変化を求めた先に、未来は開けるのか―。 スポーツ業界を左右する6つのキーワードと展望

 2020年は新型コロナウイルスの感染拡大により、どの業界においてもビジネスモデルの変革を迫られている。見込んでいた収入源がほぼ全てなくなったり、直接会わないスタイルの働き方がかえって好まれたりするようなケースも珍しくない。

そして、スポーツ界もその例外ではない。Covid-19の影響を大きく受けており、経営や事業方針においても、あらゆるシーンで変化を迫られている。果たして活路はどこにあるだろうか?

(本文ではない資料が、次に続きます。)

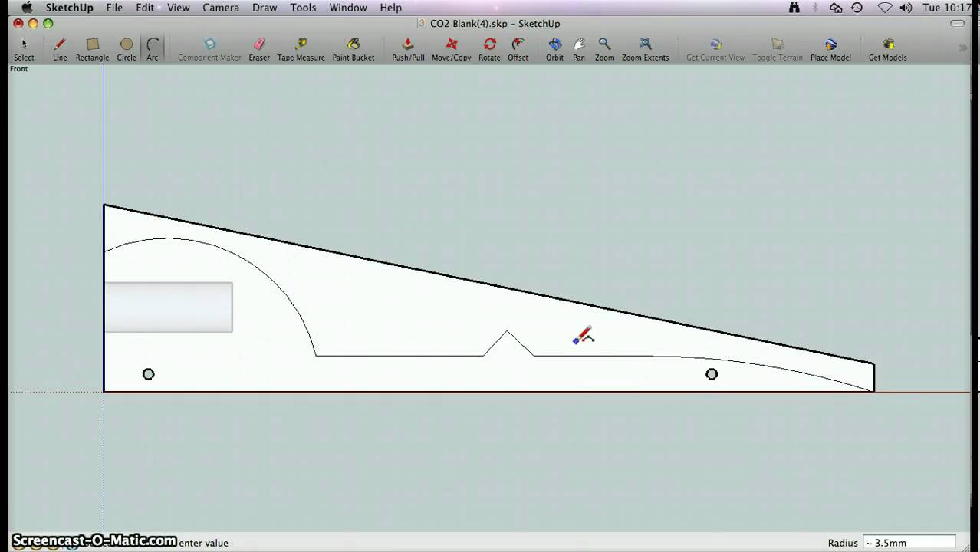Choose the Paint Bucket tool
980x552 pixels.
tap(353, 44)
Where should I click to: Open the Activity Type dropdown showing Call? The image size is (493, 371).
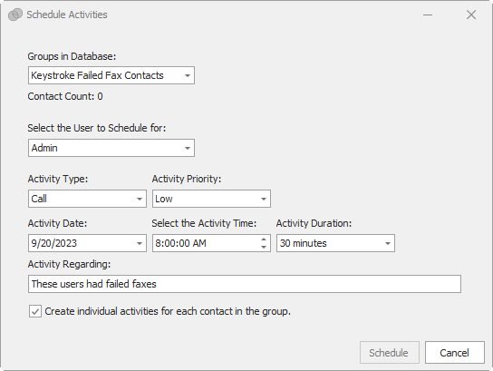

本記事では、新型コロナウィルスの影響で、大きく変革を求められているスポーツ業界が、逆手にっとて成長を続けるために必要なキーワードをご紹介し、この後の展望を考察していく。

ピンチはチャンス!?新たな動きで活路を見出す2つの事例

 これまでは競合とのせめぎあいでユーザーを獲得していたスポーツメーカーも、スポーツ自体を自由にすることが許されない境遇から苦戦を強いられている。ファンサポーターに恵まれチケット収入が見込めたプロスポーツクラブですら、まず観客を入れた試合が思うように開催できないといった苦境を迎えている。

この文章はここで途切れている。